Teldoc the original poster, passed away little over a year ago now.
He might have known.


----------



## emailcmd (Sep 4, 2016)

if there is possibility to get the front photo of the good Lionel catalog promoting OO gaughe with the Hudson 001 (5342 on the cab), you sait 1940 (?) that would be very nice


----------



## T-Man (May 16, 2008)

I have a service disc that has selected catalogs. You may want to search for one. Prewar catalogs are at a premium. All of them have the year on the front. 1939 is red, 1940 has three gold stars. 1941 has Lionel in big yellow . blue background, across the top are white stars below two red and one white stripe.

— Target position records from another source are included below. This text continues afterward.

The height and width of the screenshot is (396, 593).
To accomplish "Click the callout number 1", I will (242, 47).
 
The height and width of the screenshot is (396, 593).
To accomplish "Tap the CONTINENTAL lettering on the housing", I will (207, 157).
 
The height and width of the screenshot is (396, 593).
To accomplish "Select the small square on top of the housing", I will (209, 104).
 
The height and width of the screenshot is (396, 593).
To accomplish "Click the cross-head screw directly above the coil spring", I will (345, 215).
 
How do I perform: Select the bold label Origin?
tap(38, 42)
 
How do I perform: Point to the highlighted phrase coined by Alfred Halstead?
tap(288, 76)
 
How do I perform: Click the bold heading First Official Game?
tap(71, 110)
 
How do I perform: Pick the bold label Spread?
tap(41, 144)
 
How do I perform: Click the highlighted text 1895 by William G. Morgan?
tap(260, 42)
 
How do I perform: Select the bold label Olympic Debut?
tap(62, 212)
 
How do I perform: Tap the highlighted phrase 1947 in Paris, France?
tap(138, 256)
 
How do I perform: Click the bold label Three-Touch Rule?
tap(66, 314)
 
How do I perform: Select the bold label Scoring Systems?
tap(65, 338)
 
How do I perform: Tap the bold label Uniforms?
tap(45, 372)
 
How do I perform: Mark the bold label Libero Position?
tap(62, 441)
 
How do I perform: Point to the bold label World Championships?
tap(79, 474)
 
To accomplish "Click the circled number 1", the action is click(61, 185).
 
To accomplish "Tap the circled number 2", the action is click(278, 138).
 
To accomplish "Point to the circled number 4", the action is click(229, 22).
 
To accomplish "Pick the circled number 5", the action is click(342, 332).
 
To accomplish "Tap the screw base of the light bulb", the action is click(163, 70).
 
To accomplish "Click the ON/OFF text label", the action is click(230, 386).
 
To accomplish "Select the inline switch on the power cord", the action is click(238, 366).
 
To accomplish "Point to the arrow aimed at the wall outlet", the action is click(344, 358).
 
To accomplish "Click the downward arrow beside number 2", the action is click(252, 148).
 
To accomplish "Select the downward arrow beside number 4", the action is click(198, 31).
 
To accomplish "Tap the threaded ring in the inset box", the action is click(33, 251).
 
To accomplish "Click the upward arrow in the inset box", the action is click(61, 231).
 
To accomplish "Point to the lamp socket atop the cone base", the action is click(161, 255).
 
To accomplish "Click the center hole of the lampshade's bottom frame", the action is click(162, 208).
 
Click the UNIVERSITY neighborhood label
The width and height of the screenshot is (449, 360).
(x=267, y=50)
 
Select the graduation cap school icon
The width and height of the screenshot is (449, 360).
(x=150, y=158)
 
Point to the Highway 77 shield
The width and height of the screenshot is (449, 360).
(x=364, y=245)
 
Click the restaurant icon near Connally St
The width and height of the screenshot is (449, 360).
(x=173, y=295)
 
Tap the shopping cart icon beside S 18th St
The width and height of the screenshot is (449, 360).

All catalogs have O gage with 00 in the back after 072 engines.


----------



## emailcmd (Sep 4, 2016)

Thanks yes I found catalogs 1938 and also 1939 talking about OO gauge, very nice.


----------



## T-Man (May 16, 2008)

Lionel 00 gage is rare, especially the prewar. Normally I only see OO or HO from the seventies.
Wiht that said enjoy it!


----------



## emailcmd (Sep 4, 2016)

yes I saw that Lionel ended the OO Gaucge production in1942 ...


----------



## tjcruiser (Jan 10, 2010)

Just seeing your question, Emailcmd. The Standard Catalog of Lionel Trains 1900 to 1942 has a nice section on Lionel OO. (The tender guide was just for O.) The 4-6-4 was produced in 1938 and 1939 in 4 versions: two than ran on 3-rail track (with center pickups), and two that ran on 2-rail track. Each track style was offered in two versions: more expensive with more detailed trim on loco and tender; and cheaper version with less detailed trim on loco and tender. Tenders came with and without a whistle. The cited book has a bit more detail, including subtle variants between the models. A nice matched set ... worth several hundred in good condition. Enjoy!


----------